**YOUR TASK**
In the stretch of the listing from the line containing "Choose the Rectangle drawing tool" through the line containing "coord(94,21)", switch "Rectangle" to "Ellipse" and write those lines out again with everything else unchanged. Leave the pictures out.

*****

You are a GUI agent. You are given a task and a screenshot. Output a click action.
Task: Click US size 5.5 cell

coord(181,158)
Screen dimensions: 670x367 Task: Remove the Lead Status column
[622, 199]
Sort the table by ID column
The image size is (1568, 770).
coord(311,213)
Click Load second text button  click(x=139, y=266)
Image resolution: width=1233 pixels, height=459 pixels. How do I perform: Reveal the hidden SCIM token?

*****

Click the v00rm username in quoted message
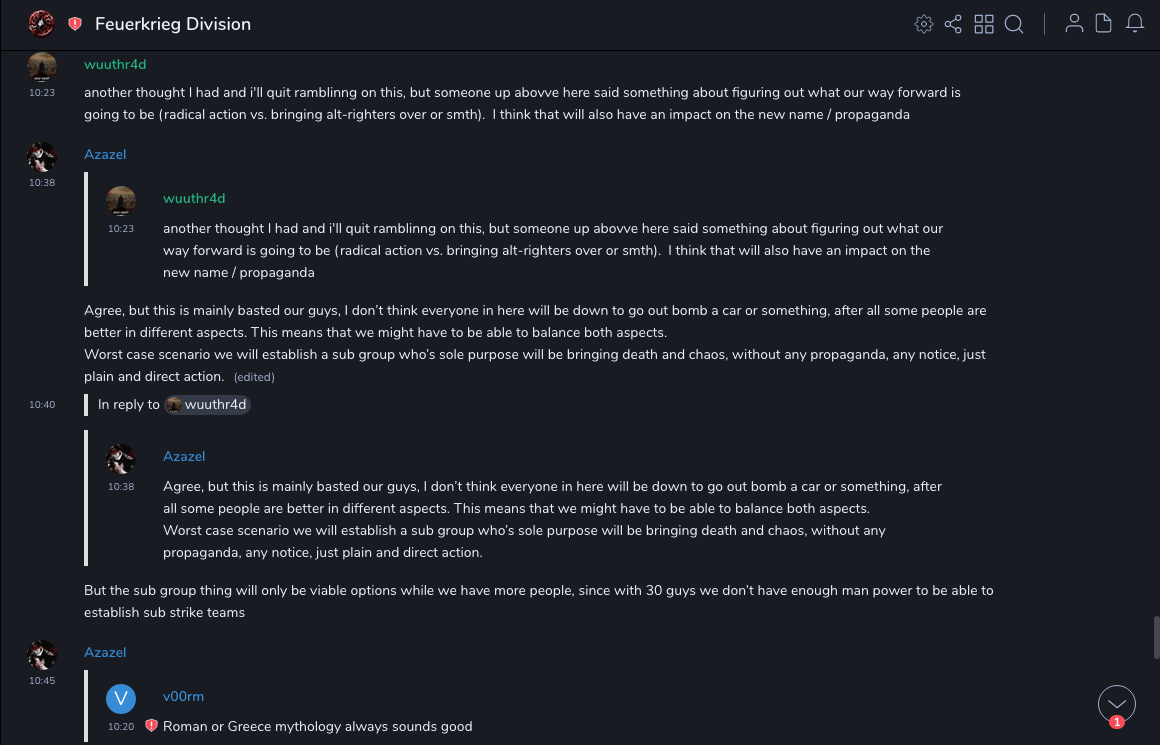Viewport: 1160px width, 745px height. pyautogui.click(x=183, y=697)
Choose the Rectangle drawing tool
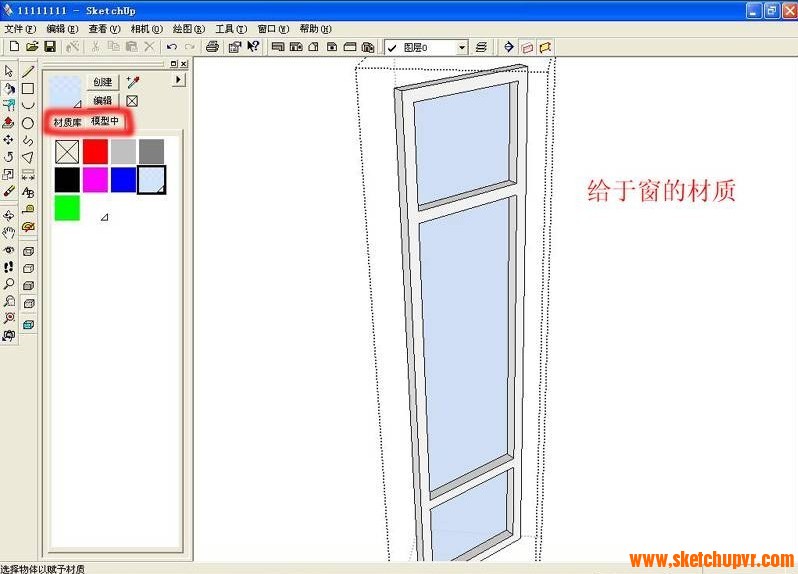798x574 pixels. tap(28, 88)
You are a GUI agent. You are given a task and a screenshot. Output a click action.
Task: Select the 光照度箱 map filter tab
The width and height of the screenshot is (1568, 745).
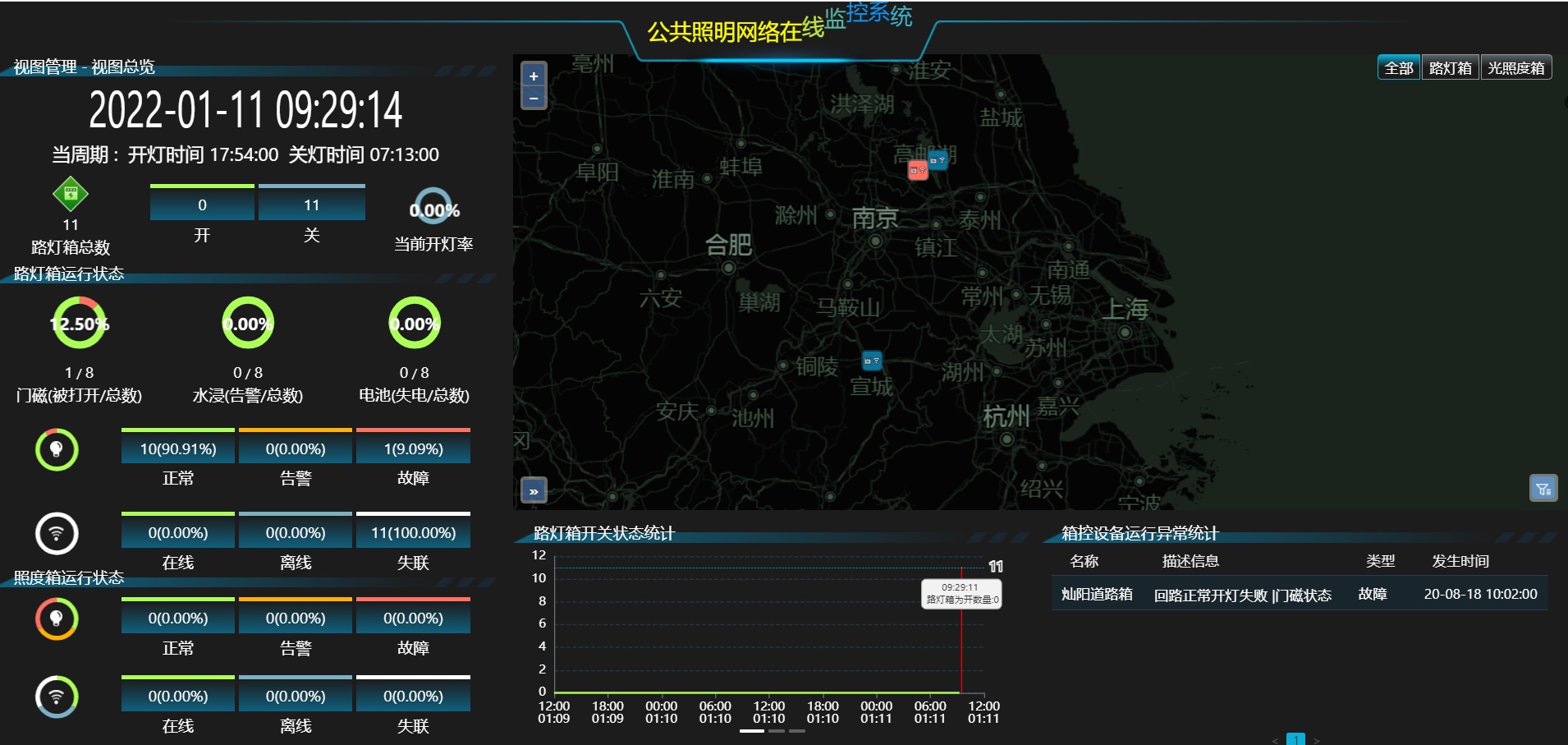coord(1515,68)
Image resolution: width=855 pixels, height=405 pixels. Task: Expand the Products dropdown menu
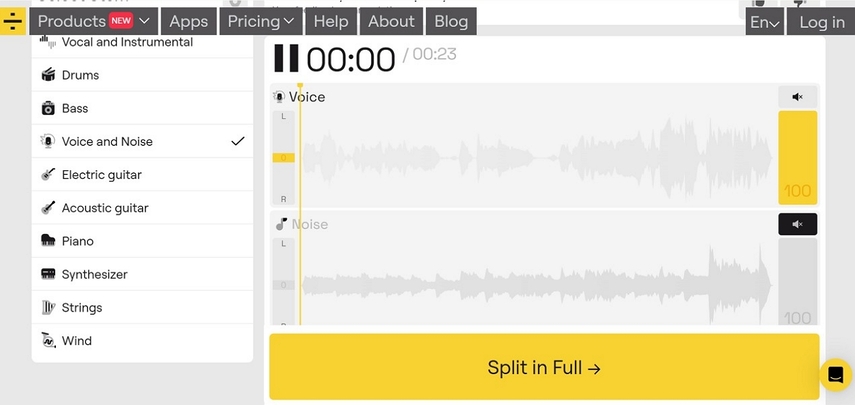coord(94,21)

*****

**EXERCISE SOLUTION**
Choose the Ellipse drawing tool
798x574 pixels. tap(28, 88)
You are a GUI agent. You are given a task and a screenshot. Output a click action.
Task: Select the 光照度箱 map filter tab
The width and height of the screenshot is (1568, 745).
coord(1515,68)
Image resolution: width=855 pixels, height=405 pixels. Task: Expand the Products dropdown menu
coord(94,21)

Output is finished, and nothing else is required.